Mr. Charles Clarke: The hon. Gentleman talks about attitudes to this issue and the idea of having a convention, so does he concede that the leader of the Liberal Democrat group on Norwich city council, Councillor Brian Watkins, and his colleagues, and my Lib Dem political opponent at the general election, Simon Wright-this is the 24th Lib Dem target seat in the country-both strongly support the unitary option for Norwich? Will the hon. Gentleman support them in that? When he decides what he is going to do tonight, will he support them or do something that effectively stabs them in the back in their efforts to put their views forward? [Interruption.]

Dan Rogerson: I think that the hon. Member for South-West Norfolk (Christopher Fraser) is making a point from the Back Benches, which may be on the record.

It is clear that in all political parties, people have different views. For anyone active in opposition, in government or seeking to get there, one has to look at all the evidence relating to the case. There are preferences in certain local areas and parts of counties for particular proposals, as people feel a great loyalty to the institutions to which they are elected. That is one consideration, but far more importantly, we must judge how effective any unitary authority created within these boundaries would be. That is where the proposals before us are called into question.

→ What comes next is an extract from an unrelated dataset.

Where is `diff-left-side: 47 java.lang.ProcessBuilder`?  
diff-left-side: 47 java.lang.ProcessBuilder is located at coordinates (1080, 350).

Norman Lamb: My hon. Friend's answer to the right hon. Member for Norwich, South (Mr. Clarke) was perfect. The reason why I put forward the case for having a constitutional convention was that I could see a Stalinist process emerging that would completely ignore the people of Norfolk. I thought that there would no process to engage people about the future of local government for our county. I am not instinctively against unitary government at all; I think that it makes a lot of sense in many ways. The problem is that the people of Norfolk have been ignored in this process, which is why it caused outrage.